Diachin’s ITAPS group is largely focused on improving mesh generation – a method to digitally divide the regions of a system being modeled into a grid – and Adaptive Mesh Refinement (AMR), a technique to focus the grid on regions of most interest to researchers or on regions where there’s the most activity.  It’s like focusing a camera on the subject while the less important background is left fuzzy.

Diachin says her ITAPS group is “about creating the next generation of advanced mesh generation technologies – getting very high quality meshes, and inserting them into application codes” – including one for accelerator cell design.

“We work with a number of different application teams, but probably the most prominent has been the accelerator design team at the Stanford Linear Accelerator Center,” Diachin says.  Besides Stanford, researchers from Rensselear Polytechnic Institute and DOE’s Sandia and Argonne national laboratories are collaborating with Diachin’s group on the project.
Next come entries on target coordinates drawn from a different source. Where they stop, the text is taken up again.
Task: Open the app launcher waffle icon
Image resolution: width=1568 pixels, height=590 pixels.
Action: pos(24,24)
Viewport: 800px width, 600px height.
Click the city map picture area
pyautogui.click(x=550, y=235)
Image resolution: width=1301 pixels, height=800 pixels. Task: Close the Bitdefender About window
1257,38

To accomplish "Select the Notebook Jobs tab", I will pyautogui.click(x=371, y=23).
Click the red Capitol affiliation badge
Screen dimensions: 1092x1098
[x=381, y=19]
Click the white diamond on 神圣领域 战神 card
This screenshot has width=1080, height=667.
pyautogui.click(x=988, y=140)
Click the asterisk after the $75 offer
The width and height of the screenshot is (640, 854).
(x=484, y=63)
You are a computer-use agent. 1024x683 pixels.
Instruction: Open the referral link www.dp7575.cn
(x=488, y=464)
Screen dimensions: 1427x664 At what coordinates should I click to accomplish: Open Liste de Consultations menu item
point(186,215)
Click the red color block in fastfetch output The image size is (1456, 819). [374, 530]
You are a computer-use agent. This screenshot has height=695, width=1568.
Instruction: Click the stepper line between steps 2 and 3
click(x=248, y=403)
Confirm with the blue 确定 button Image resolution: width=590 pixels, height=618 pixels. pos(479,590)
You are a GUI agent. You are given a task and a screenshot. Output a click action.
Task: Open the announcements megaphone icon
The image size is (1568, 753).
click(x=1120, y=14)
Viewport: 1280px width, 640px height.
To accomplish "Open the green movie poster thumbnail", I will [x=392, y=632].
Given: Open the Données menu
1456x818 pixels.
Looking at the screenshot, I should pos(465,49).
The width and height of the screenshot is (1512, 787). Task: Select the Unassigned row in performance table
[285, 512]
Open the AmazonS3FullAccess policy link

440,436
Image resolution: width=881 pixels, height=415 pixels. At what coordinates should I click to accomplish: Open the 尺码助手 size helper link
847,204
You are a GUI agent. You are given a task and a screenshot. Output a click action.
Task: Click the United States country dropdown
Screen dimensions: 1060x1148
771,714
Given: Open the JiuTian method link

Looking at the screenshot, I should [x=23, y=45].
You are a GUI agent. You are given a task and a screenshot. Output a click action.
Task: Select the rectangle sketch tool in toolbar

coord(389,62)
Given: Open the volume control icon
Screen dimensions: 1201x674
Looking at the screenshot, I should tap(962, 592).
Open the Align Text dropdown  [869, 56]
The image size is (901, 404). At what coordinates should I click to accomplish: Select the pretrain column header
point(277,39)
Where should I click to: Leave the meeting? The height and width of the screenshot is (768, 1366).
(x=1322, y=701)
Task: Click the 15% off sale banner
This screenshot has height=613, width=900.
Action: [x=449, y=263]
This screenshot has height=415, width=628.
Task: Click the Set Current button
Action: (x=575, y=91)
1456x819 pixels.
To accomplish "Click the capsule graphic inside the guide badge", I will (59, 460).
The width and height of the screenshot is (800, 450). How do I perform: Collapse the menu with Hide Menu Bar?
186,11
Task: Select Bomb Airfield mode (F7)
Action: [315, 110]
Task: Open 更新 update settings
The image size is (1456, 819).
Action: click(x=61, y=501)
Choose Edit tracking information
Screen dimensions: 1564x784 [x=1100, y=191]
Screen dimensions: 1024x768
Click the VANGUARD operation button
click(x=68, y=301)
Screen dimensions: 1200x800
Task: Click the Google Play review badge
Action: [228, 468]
Stanford “has been quite successful on the computational end of modeling cavities,” says Tim Tautges, a computational scientist affiliated with Argonne who’s generating some of the tools used for meshes.

The goal was to increase PEP-II’s “beam luminosity” – the number of particles that go through the accelerator successfully.  That’s important because “The more luminosity, the higher the probability of getting the low-probability interactions physicists are looking for, which is the name of the game,” Tautges says.

Reducing The Wake

Increasing beam luminosity largely depends on minimizing the wake fields generated by packets of electrons as they speed through accelerator cavities like that of PEP-II.  Wake fields – electromagnetic waves – are similar to the wake a speeding boat creates, making things rough for the boats that follow.  Electrons have the same problem as they cross the wake fields of electron packets that precede them.

“If too many bunches of particles get sufficiently knocked off their path, they get accelerated into the wall of the cavity, and that’s very bad,” Tautges says.  “That will heat the cavity up and shut the whole thing down.”